## GIVEN TEXT
======

Seasons
- ← 20132015 →

= 2014 European Hill Climb Championship =

The 2014 FIA European Hill Climb Championship was the fifty-eighth edition of the FIA European Hill Climb Championship. The season consisted of twelve rounds, commencing on 11 April in France and ending on 21 September in Croatia.

In Category 1, the championship was won by Macedonian driver Igor Stefanovski, for his first European title. Stefanovski won 8 of the 12 events to be held during the season, ultimately finishing 48.5 points clear of his closest rival Jaromír Malý. Another Czech driver, Jiří Los, finished in third place in the class championship, a further 18.5 points behind Malý; Los was the only championship regular to take a victory off Stefanovski, achieving his win at the Ecce Homo Šternberk on home soil. The remaining class victories were taken by António Nogueira at the Rampa Internacional da Falperra, Peter Jureňa at the Dobšinsky Kopec and the defending class champion, Tomislav Muhvić, on home soil at the final round, the Buzetski Dani. In Category 2, Simone Faggioli dominated the class, winning his sixth consecutive European title by going undefeated during the season; he won all 12 events to be held, of which 10 counted towards the championship standings. Thus, Faggioli finished 57.5 points clear of his nearest rival, compatriot Fausto Bormolini, while Dan Michl finished a further 31.5 points behind in third place.

======

## DATA SEGMENT
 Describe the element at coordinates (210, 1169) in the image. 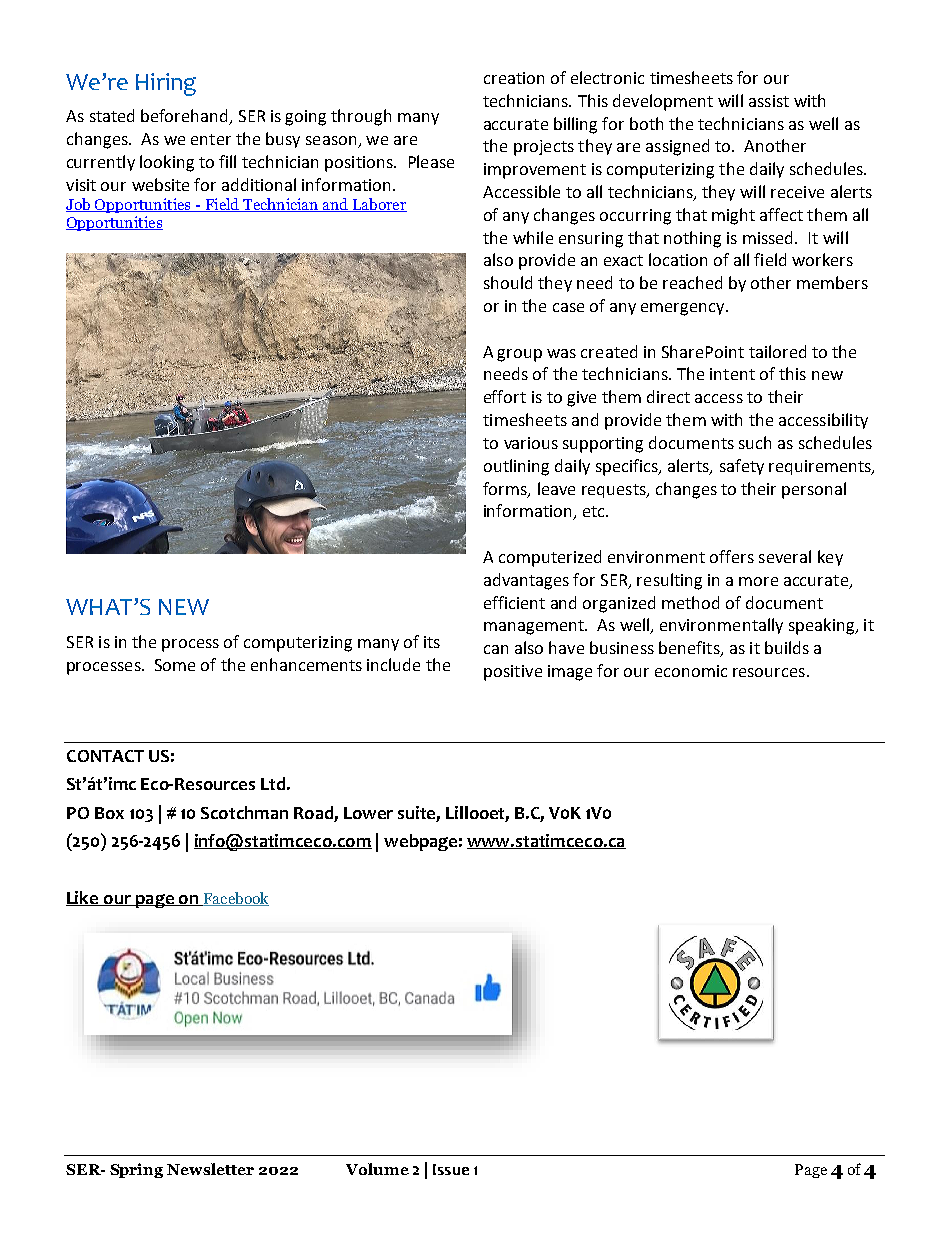

I see `Newsletter` at that location.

======

## REQUESTS
- 1) In the hill climb article, shorten the paragraph beginning "In Category 1, the championship was won" into a bulleted list that keeps its main facts.
- 2) Answer these from the hill climb article:
(a) How many rounds made up the 2014 season, and in which country did it end?
(b) Which Category 1 driver was the defending class champion?
(c) How many of Simone Faggioli's event wins counted toward the championship standings?
- 3) Write out the hill climb article exactly, everything from "The 2014 FIA" down to "September in Croatia.".

## SOLUTIONS PER TASK
- 1)
- Category 1: Igor Stefanovski of Macedonia won his first European title, taking 8 of the 12 events.
- He finished 48.5 points ahead of Jaromír Malý. Jiří Los was third, 18.5 points behind Malý.
- Los was the only championship regular to beat Stefanovski, winning at the Ecce Homo Šternberk.
- The other class wins went to António Nogueira (Rampa Internacional da Falperra), Peter Jureňa (Dobšinsky Kopec) and defending champion Tomislav Muhvić (Buzetski Dani, the final round).
- Category 2: Simone Faggioli won his sixth consecutive European title and went undefeated in all 12 events, 10 of which counted toward the standings.
- Faggioli finished 57.5 points ahead of Fausto Bormolini. Dan Michl was third, a further 31.5 points back.

- 2)
(a) Twelve rounds, ending in Croatia.
(b) Tomislav Muhvić.
(c) 10.

- 3)
The 2014 FIA European Hill Climb Championship was the fifty-eighth edition of the FIA European Hill Climb Championship. The season consisted of twelve rounds, commencing on 11 April in France and ending on 21 September in Croatia.